The rear wing of Oak Hill Cottage contains the dining room and kitchen with the servant's rooms in a half story above the dining room. The low dining room ceiling of about 8 feet and the way some of the window trim is cut short because of the lower ceiling, prompted the interpretation that there was originally a high cathedral ceiling that had been lowered by the Jones family (second occupants of the house) to accommodate their need for servant's quarters.
I have never believed this! My instinct that the dining room is unaltered goes back to my grandparent's house in Kentucky which was built about the same time, and had exactly the same arrangement.

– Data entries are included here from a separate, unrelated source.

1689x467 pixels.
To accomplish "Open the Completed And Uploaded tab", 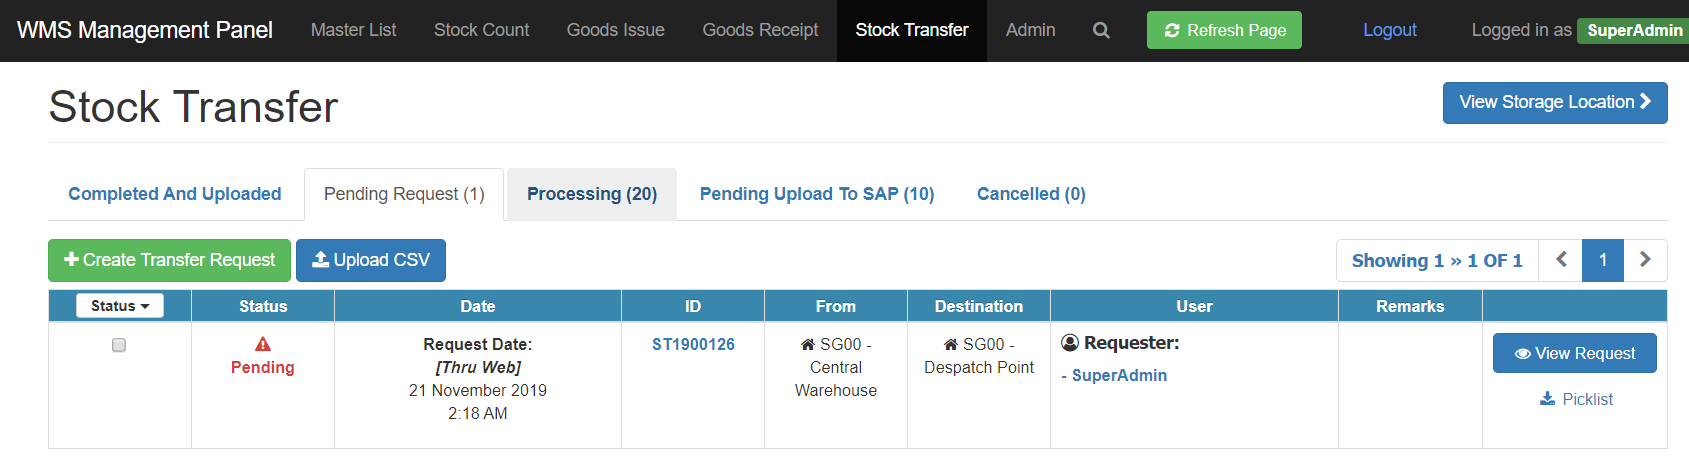I will tap(175, 194).
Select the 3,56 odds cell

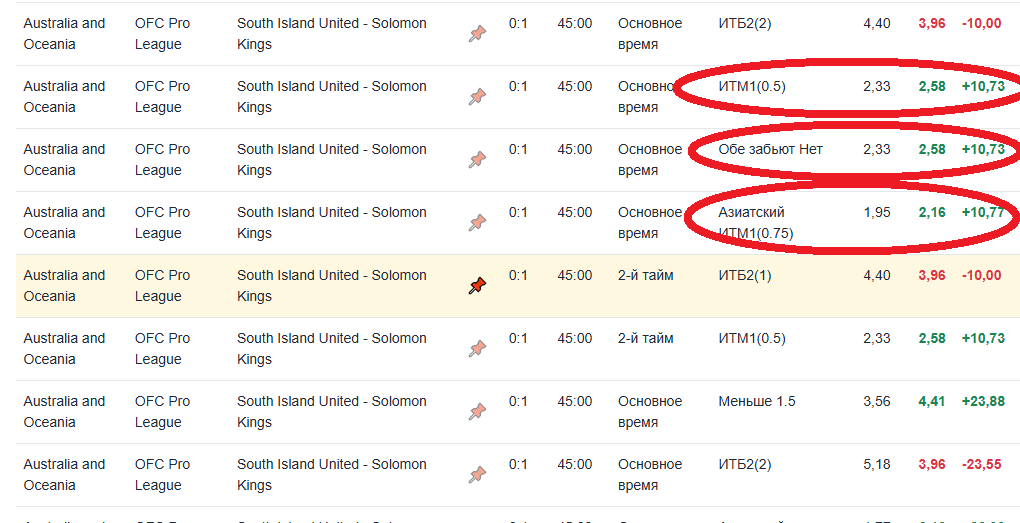(x=876, y=401)
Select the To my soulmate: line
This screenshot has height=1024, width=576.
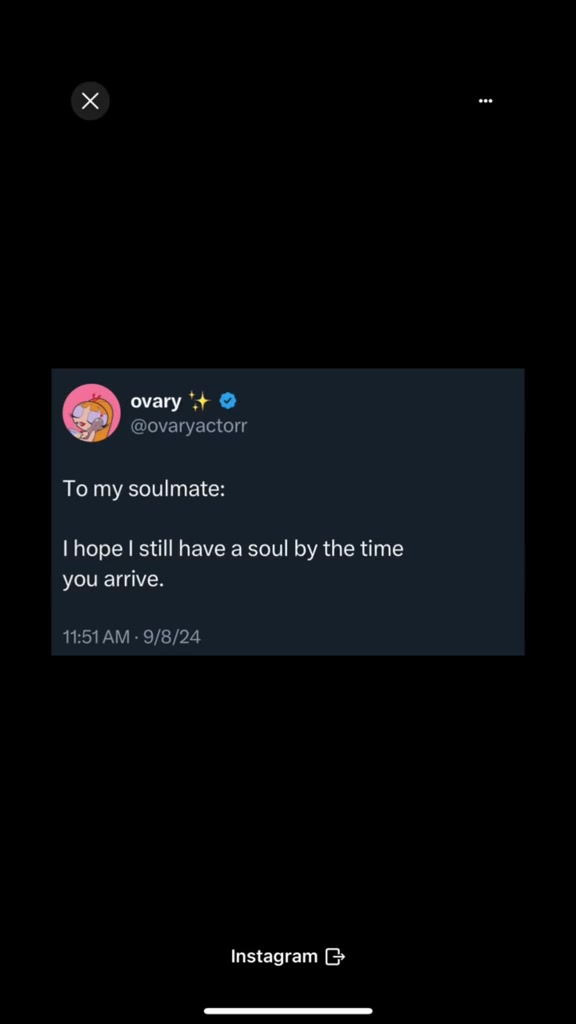coord(144,489)
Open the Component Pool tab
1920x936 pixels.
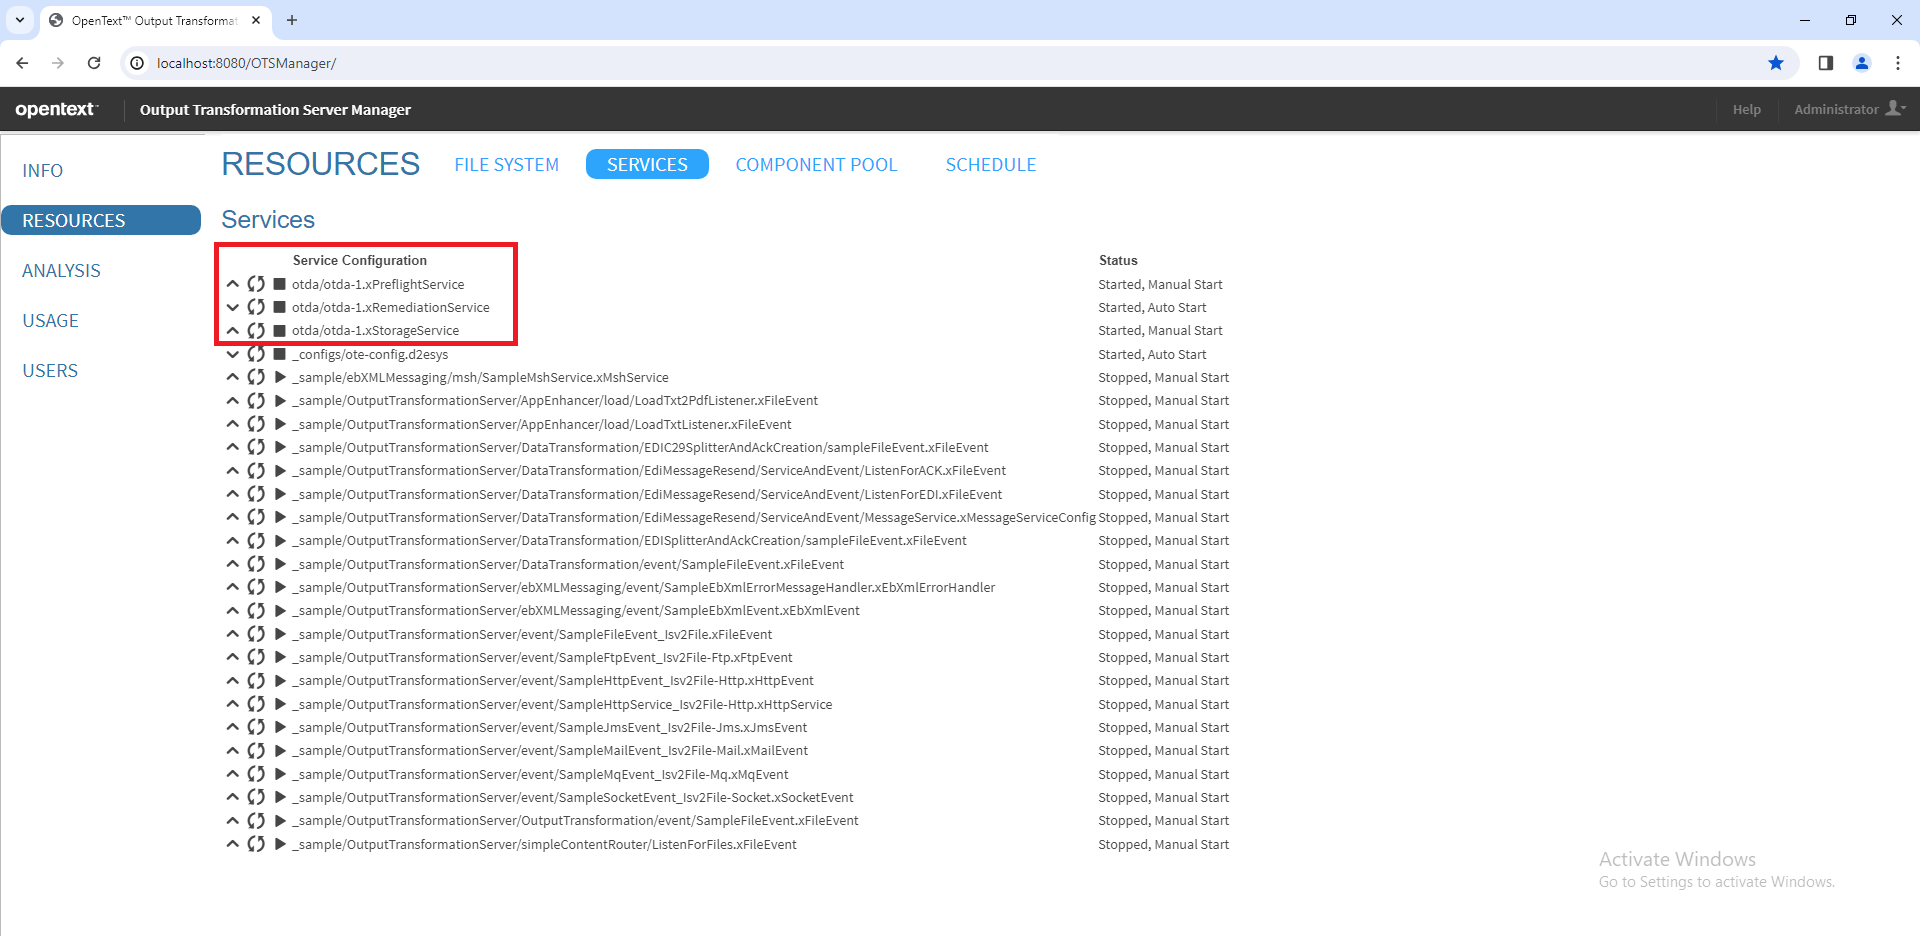[816, 165]
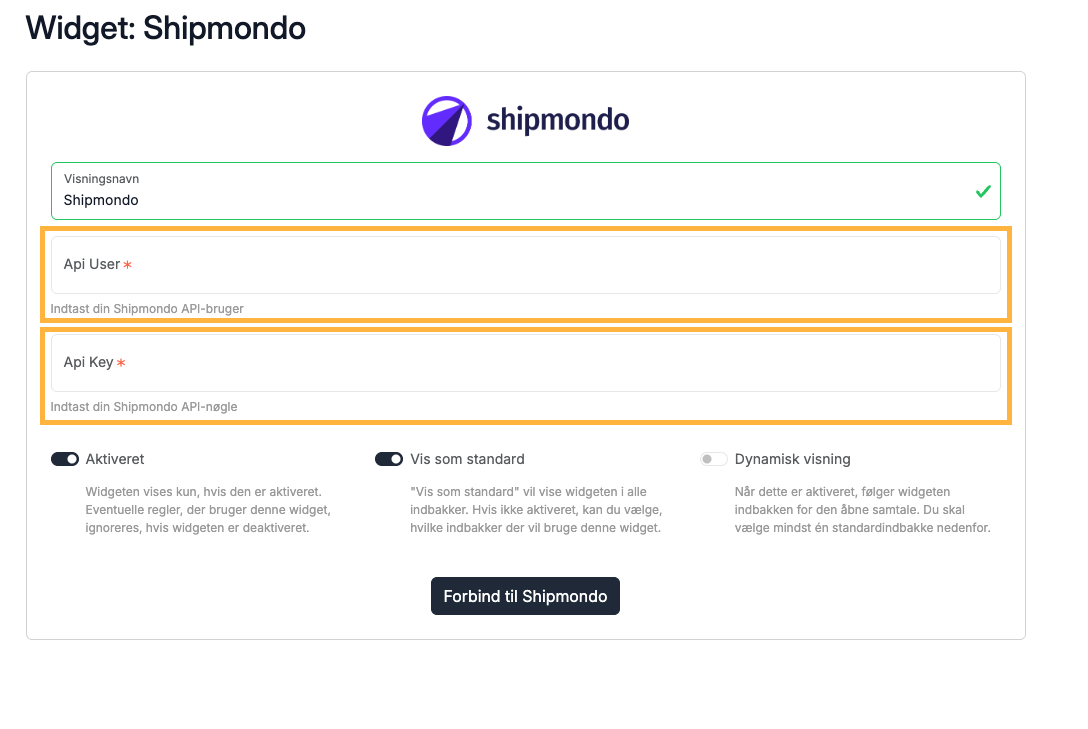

From the main part of the second floor of that house, there were two or three steps down into the second floor of the rear wing above the kitchen, just like Oak Hill's short doorway in the nursery leading into the servant's area.
Secondly, I felt the evidence just wasn't strong enough to make it part of the tour dialog and spoil the ideal of an unaltered floor plan.
Today in the servant's hallway above the dining room I took up a short floorboard to have a look at the joist end that normally rests in a pocket in the brick wall. If the dining room ceiling had been lowered, you would expect to find something unusual here. Perhaps a pocket made by removing bricks, or the joist resting on a header. But instead I found a very normal looking pocket that had been created as the original wall was laid. The photo below is looking down into the space with the joist on the left.
I think this is invalidates the notion that the ceiling was lowered.